Write out again only the lines that run from the start of the entries to the line containing "Task: Refresh the widget tree", both included.

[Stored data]

------------

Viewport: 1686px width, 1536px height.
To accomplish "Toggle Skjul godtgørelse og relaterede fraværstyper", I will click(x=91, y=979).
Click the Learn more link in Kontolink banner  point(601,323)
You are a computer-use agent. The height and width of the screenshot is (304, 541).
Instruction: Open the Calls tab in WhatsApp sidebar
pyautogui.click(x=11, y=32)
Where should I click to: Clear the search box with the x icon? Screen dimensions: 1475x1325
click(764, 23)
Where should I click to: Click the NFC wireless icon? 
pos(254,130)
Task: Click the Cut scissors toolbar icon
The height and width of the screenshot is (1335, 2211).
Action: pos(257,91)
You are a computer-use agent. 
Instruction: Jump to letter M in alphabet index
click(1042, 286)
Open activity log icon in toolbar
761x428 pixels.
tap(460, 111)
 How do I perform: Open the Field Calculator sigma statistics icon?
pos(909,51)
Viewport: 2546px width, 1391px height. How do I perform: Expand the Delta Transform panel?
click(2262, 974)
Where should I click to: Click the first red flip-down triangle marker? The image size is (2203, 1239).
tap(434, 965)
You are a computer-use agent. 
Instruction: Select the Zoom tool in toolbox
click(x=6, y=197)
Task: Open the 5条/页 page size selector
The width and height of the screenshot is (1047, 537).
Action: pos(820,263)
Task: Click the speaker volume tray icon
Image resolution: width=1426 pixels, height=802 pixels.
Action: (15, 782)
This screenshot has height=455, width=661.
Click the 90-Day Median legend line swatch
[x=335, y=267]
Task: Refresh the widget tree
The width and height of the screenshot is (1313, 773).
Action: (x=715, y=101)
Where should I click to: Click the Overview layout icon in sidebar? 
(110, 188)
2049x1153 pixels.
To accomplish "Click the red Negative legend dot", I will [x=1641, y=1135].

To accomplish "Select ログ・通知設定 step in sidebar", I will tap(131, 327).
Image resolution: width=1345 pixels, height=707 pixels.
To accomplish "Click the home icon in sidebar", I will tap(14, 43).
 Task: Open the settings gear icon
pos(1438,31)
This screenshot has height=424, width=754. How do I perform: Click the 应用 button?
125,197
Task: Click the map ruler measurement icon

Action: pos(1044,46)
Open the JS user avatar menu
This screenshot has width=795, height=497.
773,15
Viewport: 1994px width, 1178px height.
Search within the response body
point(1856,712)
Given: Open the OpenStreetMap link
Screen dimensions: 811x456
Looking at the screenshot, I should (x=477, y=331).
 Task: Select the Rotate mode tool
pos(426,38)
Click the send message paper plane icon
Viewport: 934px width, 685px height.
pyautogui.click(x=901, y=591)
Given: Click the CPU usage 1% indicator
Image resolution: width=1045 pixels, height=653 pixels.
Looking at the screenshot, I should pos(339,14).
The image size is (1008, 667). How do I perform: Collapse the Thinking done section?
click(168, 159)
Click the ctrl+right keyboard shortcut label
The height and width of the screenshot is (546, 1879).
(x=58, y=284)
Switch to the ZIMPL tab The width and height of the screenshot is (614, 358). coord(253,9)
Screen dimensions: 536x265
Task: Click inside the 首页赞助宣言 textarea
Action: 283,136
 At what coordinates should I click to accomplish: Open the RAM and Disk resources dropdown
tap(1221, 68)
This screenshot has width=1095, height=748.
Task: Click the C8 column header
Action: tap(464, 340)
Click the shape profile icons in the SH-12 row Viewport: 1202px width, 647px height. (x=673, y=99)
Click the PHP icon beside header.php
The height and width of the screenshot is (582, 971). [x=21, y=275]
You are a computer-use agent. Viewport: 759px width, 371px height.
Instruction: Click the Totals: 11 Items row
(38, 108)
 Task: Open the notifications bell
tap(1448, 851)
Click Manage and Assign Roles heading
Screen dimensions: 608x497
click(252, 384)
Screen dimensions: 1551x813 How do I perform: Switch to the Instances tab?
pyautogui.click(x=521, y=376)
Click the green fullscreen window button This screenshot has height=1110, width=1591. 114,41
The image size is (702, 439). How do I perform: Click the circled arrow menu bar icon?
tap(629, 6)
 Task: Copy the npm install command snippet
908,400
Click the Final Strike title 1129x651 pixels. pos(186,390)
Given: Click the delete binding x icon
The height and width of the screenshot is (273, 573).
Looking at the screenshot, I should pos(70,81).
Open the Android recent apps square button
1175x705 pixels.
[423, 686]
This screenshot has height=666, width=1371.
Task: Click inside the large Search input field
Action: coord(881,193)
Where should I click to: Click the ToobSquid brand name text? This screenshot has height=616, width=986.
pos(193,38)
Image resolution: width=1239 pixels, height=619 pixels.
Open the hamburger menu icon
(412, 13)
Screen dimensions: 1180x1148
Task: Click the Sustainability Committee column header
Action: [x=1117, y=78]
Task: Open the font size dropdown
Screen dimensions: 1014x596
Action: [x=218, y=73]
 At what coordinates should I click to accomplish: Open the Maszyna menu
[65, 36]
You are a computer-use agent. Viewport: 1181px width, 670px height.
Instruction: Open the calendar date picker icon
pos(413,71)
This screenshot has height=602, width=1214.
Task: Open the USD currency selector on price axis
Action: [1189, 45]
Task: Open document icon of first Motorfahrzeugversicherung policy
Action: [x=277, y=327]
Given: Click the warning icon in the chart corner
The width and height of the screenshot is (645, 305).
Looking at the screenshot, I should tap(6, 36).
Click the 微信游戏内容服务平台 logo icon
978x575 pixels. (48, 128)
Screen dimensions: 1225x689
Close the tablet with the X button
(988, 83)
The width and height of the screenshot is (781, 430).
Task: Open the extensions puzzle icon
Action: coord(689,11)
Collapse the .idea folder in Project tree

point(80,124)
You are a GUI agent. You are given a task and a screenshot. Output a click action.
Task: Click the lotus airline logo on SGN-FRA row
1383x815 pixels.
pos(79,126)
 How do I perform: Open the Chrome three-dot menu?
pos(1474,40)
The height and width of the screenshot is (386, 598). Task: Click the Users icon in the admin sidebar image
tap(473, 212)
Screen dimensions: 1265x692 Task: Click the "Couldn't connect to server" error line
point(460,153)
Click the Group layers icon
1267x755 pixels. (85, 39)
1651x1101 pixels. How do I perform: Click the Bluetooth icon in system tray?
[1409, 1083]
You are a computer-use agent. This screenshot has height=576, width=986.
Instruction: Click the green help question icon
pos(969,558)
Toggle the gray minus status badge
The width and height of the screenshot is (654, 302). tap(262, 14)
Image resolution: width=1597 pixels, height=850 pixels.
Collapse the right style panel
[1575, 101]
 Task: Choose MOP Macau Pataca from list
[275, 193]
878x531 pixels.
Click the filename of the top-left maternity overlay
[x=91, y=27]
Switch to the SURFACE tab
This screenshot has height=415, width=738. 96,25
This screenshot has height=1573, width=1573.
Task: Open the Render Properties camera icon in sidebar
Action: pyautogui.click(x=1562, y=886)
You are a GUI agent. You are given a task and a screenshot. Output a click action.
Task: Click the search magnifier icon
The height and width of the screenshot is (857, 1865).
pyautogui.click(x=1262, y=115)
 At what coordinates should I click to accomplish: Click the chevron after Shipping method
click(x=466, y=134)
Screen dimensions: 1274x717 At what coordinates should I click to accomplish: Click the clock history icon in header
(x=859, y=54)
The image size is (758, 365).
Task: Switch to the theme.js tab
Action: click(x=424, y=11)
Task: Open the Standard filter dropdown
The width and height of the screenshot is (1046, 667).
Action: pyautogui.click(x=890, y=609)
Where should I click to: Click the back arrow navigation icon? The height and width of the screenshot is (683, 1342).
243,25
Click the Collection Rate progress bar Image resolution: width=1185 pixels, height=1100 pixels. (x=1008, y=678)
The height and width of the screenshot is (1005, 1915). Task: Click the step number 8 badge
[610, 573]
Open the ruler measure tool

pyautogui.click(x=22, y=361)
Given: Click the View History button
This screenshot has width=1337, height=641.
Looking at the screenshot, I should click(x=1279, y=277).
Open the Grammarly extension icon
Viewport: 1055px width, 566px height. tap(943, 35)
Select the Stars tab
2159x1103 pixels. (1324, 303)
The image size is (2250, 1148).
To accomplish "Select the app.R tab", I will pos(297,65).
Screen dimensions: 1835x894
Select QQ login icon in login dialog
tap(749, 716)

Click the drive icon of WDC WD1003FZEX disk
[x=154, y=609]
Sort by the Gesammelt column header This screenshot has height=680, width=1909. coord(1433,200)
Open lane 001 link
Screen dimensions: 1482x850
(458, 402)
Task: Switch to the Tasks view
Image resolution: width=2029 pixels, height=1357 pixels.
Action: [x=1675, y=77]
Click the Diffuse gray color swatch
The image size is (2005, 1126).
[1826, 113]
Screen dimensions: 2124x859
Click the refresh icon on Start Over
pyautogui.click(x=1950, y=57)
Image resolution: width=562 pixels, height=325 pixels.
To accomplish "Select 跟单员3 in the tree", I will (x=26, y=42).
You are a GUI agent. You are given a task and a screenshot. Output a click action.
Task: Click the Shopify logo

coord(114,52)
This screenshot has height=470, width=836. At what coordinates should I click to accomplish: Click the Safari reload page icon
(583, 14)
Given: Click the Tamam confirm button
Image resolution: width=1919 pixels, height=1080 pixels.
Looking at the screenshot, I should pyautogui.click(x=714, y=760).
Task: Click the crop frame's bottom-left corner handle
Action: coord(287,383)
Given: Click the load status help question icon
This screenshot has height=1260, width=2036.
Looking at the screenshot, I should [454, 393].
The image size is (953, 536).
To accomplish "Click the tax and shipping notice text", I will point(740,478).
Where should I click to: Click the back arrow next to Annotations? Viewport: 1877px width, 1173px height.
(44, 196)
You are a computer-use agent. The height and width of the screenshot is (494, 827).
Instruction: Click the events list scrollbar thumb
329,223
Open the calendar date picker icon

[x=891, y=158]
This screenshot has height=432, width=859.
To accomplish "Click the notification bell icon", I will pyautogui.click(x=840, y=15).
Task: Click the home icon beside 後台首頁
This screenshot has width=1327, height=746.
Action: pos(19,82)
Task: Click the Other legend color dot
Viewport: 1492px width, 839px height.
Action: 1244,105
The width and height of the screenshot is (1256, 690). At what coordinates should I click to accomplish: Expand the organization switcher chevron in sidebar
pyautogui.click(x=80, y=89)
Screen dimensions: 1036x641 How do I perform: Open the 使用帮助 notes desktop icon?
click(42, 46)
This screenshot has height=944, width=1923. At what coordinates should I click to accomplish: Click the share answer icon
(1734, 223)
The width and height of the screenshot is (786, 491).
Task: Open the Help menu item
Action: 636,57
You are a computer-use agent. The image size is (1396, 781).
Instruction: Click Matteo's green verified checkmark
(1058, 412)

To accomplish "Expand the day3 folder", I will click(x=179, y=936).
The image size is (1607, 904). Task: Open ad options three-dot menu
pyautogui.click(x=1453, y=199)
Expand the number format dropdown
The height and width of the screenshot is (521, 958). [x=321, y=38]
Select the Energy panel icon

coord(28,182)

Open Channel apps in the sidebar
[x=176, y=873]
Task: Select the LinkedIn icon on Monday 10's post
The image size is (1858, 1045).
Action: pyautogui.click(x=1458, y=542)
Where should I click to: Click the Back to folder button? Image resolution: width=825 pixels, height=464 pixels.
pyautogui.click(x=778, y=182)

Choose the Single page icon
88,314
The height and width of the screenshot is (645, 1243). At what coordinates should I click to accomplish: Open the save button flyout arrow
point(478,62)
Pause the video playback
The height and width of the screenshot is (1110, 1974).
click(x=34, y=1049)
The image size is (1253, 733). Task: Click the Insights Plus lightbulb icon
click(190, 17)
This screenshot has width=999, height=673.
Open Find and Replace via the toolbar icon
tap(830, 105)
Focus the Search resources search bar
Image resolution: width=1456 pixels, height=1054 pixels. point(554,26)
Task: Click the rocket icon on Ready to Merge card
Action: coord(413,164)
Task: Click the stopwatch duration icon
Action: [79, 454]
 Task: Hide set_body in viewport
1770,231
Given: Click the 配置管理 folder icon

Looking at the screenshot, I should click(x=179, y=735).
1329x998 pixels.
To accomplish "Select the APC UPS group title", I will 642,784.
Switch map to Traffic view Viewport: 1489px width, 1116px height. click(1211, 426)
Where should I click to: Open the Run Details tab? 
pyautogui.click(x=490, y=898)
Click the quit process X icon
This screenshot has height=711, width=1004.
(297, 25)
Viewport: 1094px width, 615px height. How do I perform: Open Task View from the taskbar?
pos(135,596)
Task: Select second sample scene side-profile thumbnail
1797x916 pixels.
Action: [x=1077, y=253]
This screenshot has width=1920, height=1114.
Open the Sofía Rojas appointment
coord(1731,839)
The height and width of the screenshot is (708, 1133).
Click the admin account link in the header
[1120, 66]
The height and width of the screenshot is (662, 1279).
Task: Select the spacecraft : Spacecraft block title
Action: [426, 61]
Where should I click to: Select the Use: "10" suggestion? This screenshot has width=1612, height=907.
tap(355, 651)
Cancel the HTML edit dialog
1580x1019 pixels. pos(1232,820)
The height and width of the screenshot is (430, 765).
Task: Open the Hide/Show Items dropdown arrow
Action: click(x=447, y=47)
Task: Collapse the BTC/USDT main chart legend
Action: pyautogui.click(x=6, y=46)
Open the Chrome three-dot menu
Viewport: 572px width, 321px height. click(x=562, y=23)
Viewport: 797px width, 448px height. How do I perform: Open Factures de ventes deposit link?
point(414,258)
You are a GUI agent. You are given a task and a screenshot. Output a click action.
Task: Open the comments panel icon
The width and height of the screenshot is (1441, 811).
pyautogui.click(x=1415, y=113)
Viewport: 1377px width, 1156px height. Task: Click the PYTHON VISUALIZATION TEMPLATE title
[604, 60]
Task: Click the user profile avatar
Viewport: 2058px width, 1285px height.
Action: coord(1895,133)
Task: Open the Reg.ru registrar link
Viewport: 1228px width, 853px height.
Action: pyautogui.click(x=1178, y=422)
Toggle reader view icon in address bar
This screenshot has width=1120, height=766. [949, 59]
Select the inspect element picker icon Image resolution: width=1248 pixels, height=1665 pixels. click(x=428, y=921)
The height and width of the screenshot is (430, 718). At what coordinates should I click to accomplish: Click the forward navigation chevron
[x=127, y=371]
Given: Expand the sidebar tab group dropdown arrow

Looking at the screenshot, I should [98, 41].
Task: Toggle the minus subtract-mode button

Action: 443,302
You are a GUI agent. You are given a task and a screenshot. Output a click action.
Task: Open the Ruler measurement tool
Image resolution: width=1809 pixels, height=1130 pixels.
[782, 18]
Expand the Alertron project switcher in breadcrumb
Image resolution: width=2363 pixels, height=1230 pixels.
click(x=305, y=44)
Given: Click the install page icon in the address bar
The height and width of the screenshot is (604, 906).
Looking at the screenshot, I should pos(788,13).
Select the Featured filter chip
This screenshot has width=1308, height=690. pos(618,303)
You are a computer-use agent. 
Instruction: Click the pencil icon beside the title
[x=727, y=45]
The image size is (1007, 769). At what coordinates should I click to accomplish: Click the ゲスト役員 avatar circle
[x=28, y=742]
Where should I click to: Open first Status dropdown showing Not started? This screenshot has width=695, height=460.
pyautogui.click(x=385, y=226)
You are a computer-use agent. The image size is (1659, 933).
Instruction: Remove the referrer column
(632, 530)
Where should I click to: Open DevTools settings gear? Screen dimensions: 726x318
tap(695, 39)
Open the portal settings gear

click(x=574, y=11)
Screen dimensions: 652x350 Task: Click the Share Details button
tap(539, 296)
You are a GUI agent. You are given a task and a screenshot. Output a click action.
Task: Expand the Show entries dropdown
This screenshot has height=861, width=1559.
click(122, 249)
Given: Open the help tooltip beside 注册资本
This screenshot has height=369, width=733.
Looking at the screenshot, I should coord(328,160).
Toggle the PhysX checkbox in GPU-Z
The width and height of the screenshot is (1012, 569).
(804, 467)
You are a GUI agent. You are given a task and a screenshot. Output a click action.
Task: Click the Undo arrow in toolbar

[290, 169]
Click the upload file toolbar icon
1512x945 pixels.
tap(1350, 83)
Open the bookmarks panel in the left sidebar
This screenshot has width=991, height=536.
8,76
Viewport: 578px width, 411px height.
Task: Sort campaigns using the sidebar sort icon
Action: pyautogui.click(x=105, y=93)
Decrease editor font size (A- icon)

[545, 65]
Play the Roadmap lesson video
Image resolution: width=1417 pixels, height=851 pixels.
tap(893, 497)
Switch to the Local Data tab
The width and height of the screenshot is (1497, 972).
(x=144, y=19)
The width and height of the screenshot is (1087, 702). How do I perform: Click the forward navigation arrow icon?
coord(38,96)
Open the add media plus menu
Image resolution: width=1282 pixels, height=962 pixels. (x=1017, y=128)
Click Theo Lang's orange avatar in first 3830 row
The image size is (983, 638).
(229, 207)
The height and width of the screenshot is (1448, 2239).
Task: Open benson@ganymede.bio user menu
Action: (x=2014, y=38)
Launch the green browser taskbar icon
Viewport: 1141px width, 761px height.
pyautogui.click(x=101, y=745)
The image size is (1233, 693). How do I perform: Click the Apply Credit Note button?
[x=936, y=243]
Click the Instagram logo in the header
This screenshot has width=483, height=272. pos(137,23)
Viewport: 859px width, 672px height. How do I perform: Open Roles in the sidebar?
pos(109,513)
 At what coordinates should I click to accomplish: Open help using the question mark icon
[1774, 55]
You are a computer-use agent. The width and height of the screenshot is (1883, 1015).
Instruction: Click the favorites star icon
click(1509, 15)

------------

_FINISHED TASK_
Viewport: 1686px width, 1536px height.
To accomplish "Toggle Skjul godtgørelse og relaterede fraværstyper", I will click(x=91, y=979).
Click the Learn more link in Kontolink banner  point(601,323)
You are a computer-use agent. The height and width of the screenshot is (304, 541).
Instruction: Open the Calls tab in WhatsApp sidebar
pyautogui.click(x=11, y=32)
Where should I click to: Clear the search box with the x icon? Screen dimensions: 1475x1325
click(764, 23)
Where should I click to: Click the NFC wireless icon? 
pos(254,130)
Task: Click the Cut scissors toolbar icon
The height and width of the screenshot is (1335, 2211).
Action: pos(257,91)
You are a computer-use agent. 
Instruction: Jump to letter M in alphabet index
click(1042, 286)
Open activity log icon in toolbar
761x428 pixels.
tap(460, 111)
 How do I perform: Open the Field Calculator sigma statistics icon?
pos(909,51)
Viewport: 2546px width, 1391px height. How do I perform: Expand the Delta Transform panel?
click(2262, 974)
Where should I click to: Click the first red flip-down triangle marker? The image size is (2203, 1239).
tap(434, 965)
You are a computer-use agent. 
Instruction: Select the Zoom tool in toolbox
click(x=6, y=197)
Task: Open the 5条/页 page size selector
The width and height of the screenshot is (1047, 537).
Action: pos(820,263)
Task: Click the speaker volume tray icon
Image resolution: width=1426 pixels, height=802 pixels.
Action: (15, 782)
This screenshot has height=455, width=661.
Click the 90-Day Median legend line swatch
[x=335, y=267]
Task: Refresh the widget tree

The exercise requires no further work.